Venture capital is a term to describe the financing of startup and early stage businesses as well as businesses in "turn around" situations. Venture capital investments generally are higher risk investments but offer the potential for above-average returns. A venture capitalist (VC) is a person who makes such investments. A venture capital fund is a pooled investment vehicle (often a partnership) that primarily invests the financial capital of third-party investors in enterprises that are too risky for the standard capital markets or bank loans. A limited partner is a person or organization who invests capital in a venture capital fund for financial gain.

A general partner is a venture capitalist who manages the fund and makes investments. Investments by a venture capital fund can take the form of either equity participation or a combination of equity participation (typically with preferred stock) and debt obligation—often with convertible debt instruments that become equity if a certain level of risk is exceeded. In most cases, the venture capitalist becomes part owner or a member of the Board of Directors of the new venture.

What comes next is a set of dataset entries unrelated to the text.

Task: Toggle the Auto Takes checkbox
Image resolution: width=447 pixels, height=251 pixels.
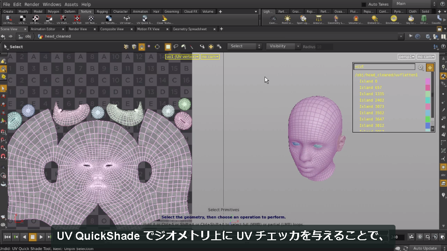Action: click(364, 4)
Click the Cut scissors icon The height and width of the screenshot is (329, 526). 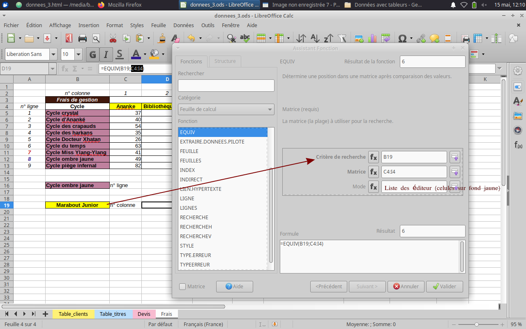113,39
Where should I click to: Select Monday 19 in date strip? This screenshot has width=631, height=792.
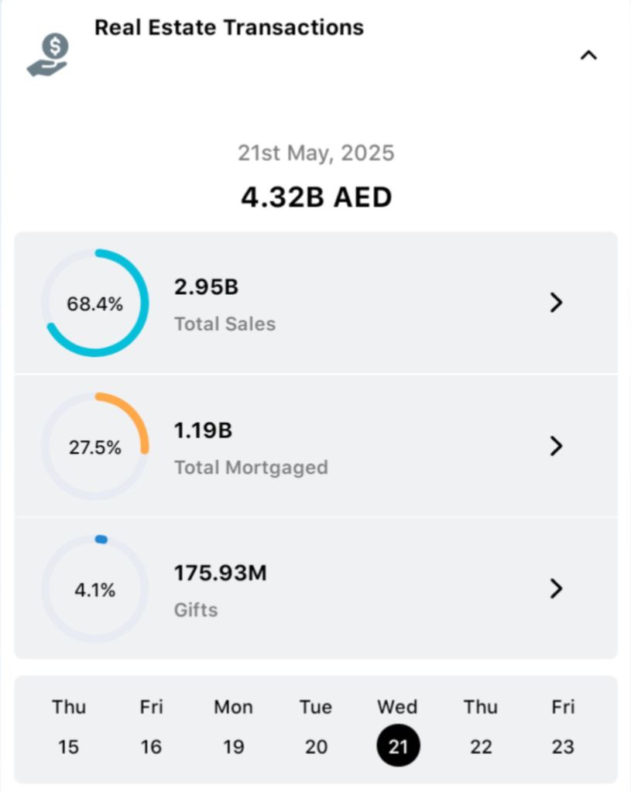[233, 729]
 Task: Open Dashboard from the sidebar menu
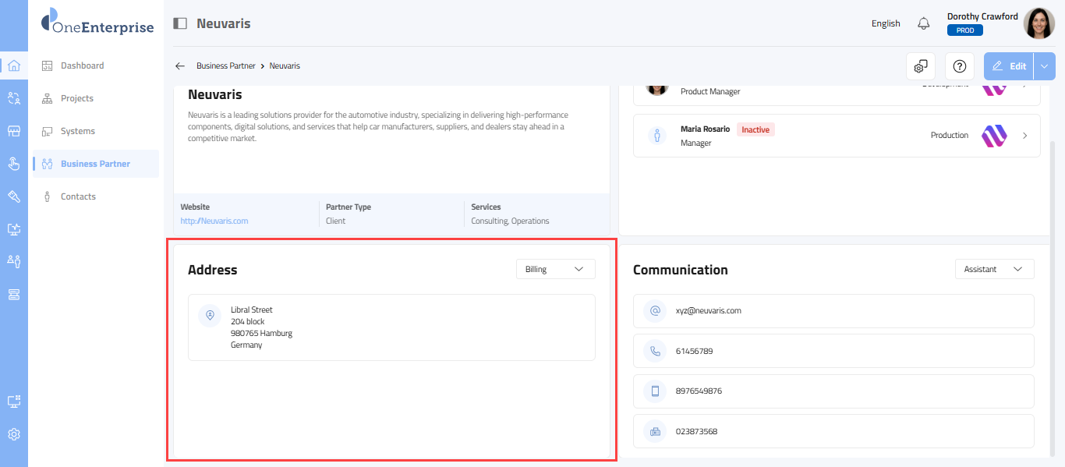pos(82,65)
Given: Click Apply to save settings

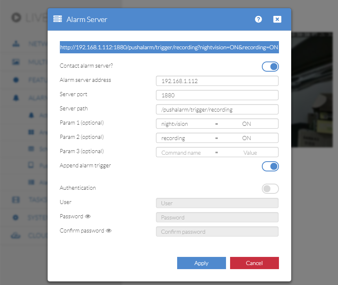Looking at the screenshot, I should [x=201, y=263].
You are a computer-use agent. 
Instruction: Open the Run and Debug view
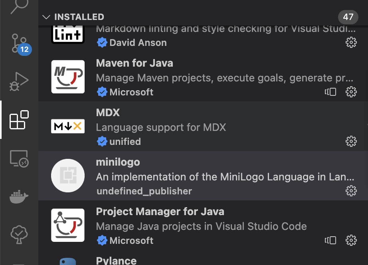click(x=19, y=81)
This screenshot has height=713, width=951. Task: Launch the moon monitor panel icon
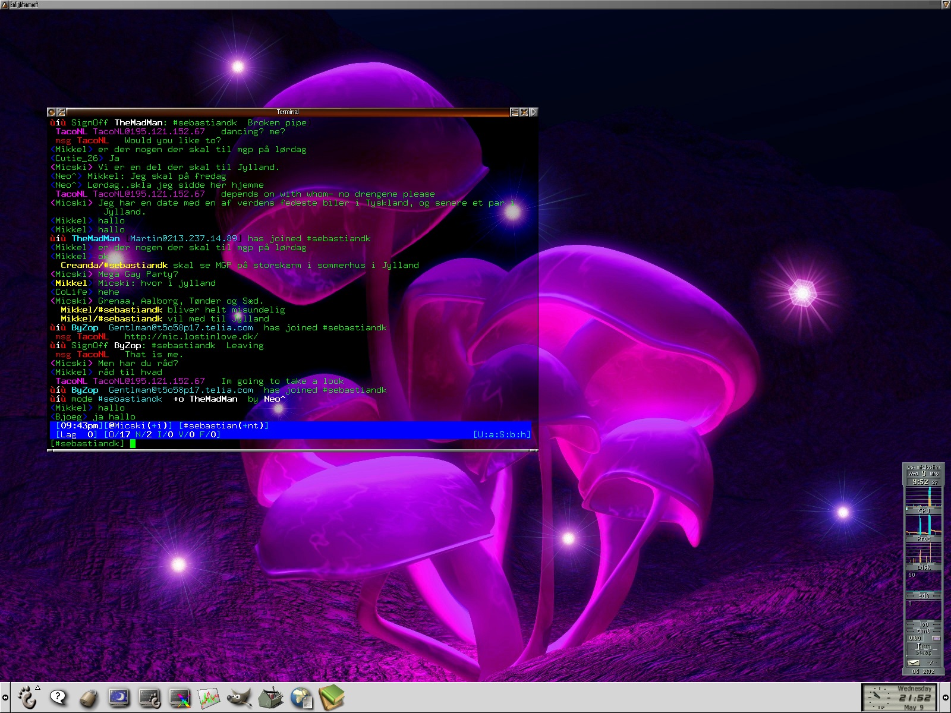tap(119, 698)
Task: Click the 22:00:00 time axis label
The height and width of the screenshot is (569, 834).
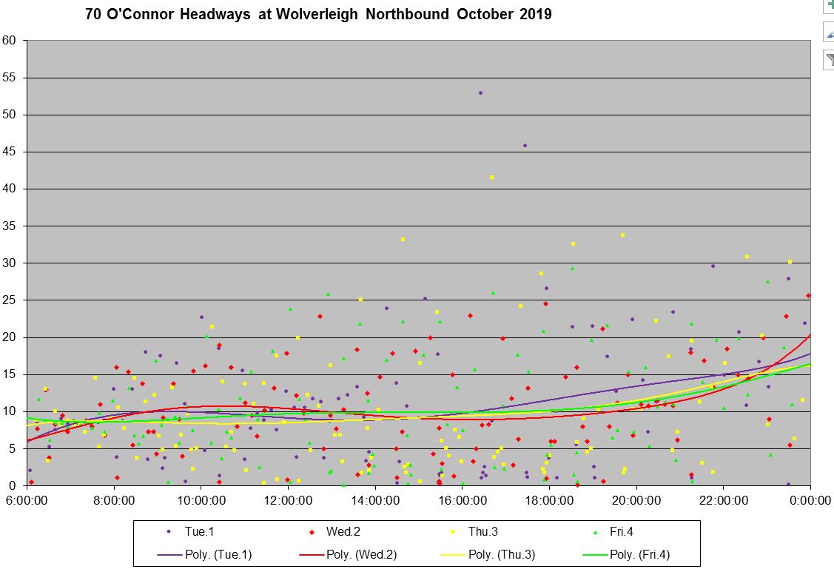Action: click(x=724, y=500)
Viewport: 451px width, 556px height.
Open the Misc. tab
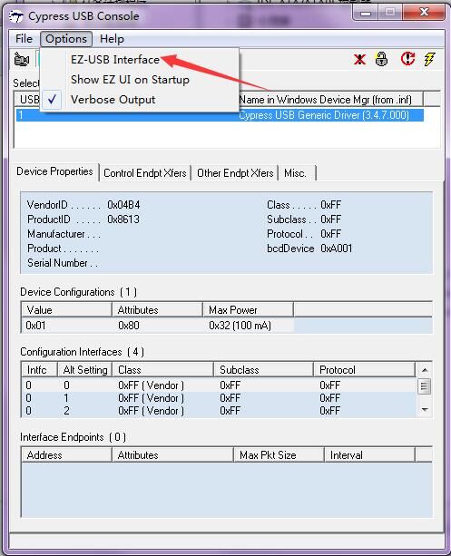(296, 173)
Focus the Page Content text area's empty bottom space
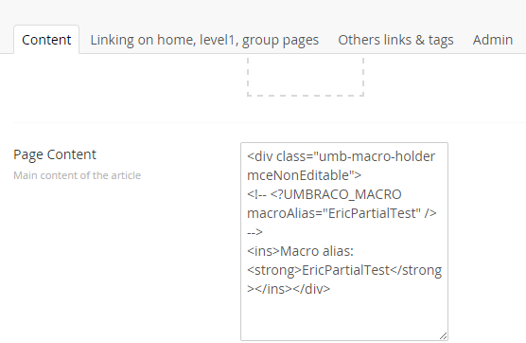The width and height of the screenshot is (526, 343). [x=344, y=317]
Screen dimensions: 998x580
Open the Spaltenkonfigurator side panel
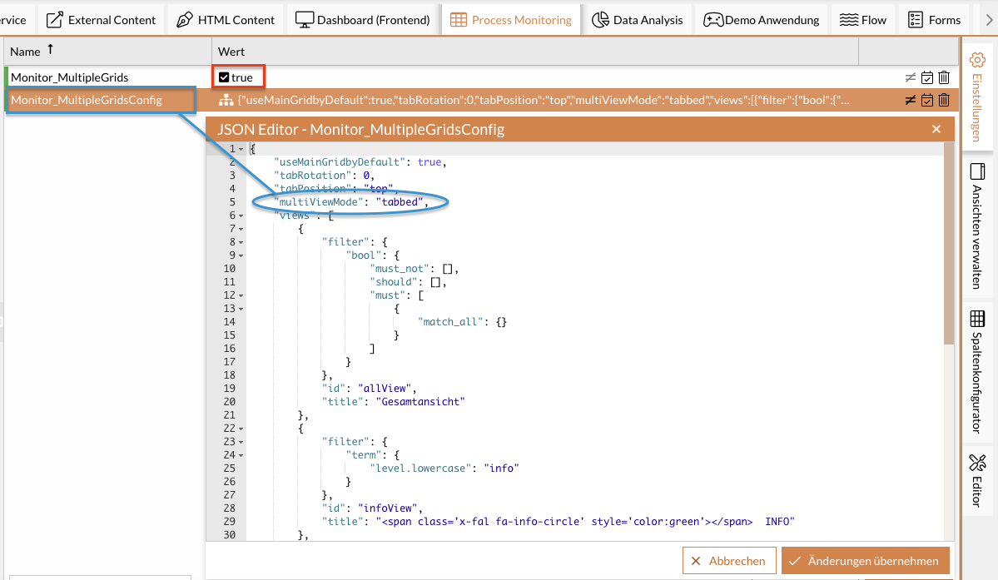coord(977,371)
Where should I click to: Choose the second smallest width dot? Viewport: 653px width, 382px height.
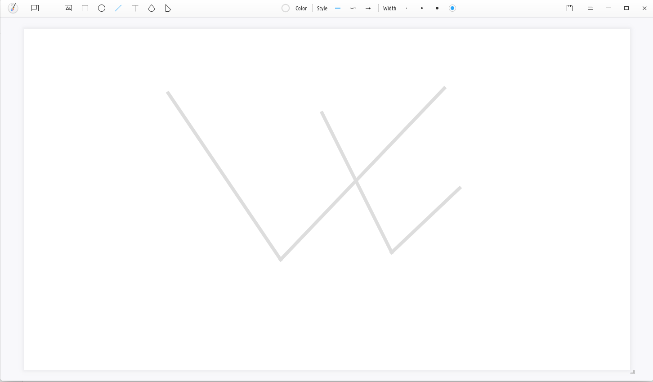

Most investments are structured as preferred shares—the common stock often reserved by covenant for a future buyout, as VC investment criteria usually include a planned exit event (an IPO or acquisition), normally within three to seven years. In case a venture fails, then the entire funding by the venture capitalist has to be written off.

From India , New Delhi
hi all
Definition:- Venture Capital is a term which is used to describe very high risky capital. It is a method to raise finance. Its major Features:-
1. It involved very high risk. Risky projects space research experiments etc.
2. It may involve a foreign country even.
3. It will have heavy capital outlay.
4. It will involve high repayment period.
5. Venture capital will be provided to compnies which have high profit and growth potentials
Salini Pranav :)

From India ,
Venture capitalists are professional investors who specialize in funding and building young, innovative enterprises. Venture capitalists are long-term investors who take a hands-on approach with all of their investments and actively work with entrepreneurial management teams in order to build great companies

In nutshell, the term venture capital is explain below-
Venture capital is nothing but Risk Capital.
Capital invested in a project in which thee is a substantial elements of risk, especially money invested in a new venture or an expanding business exchange for shares in the business. Risk capital is normally invested in the eqyuity of the company.:wacko:

From India , New Delhi
It is a private or institutional investment made into early-stage / start-up companies (new ventures). As defined, ventures involve risk (having uncertain outcome) in the expectation of a sizeable gain. Venture Capital is money invested in businesses that are small; or exist only as an initiative, but have huge potential to grow. The people who invest this money are called venture capitalists (VCs). The venture capital investment is made when a venture capitalist buys shares of such a company and becomes a financial partner in the business.
Venture Capital investment is also referred to risk capital or patient risk capital, as it includes the risk of losing the money if the venture doesn’t succeed and takes medium to long term period for the investments to fructify.
Venture Capital typically comes from institutional investors and high net worth individuals and is pooled together by dedicated investment firms.
It is the money provided by an outside investor to finance a new, growing, or troubled business. The venture capitalist provides the funding knowing that there’s a significant risk associated with the company’s future profits and cash flow. Capital is invested in exchange for an equity stake in the business rather than given as a loan.
Venture Capital is the most suitable option for funding a costly capital source for companies and most for businesses having large up-front capital requirements which have no other cheap alternatives.
Venture capital funding is most widespread in the fast-growing technology and biotechnology fields.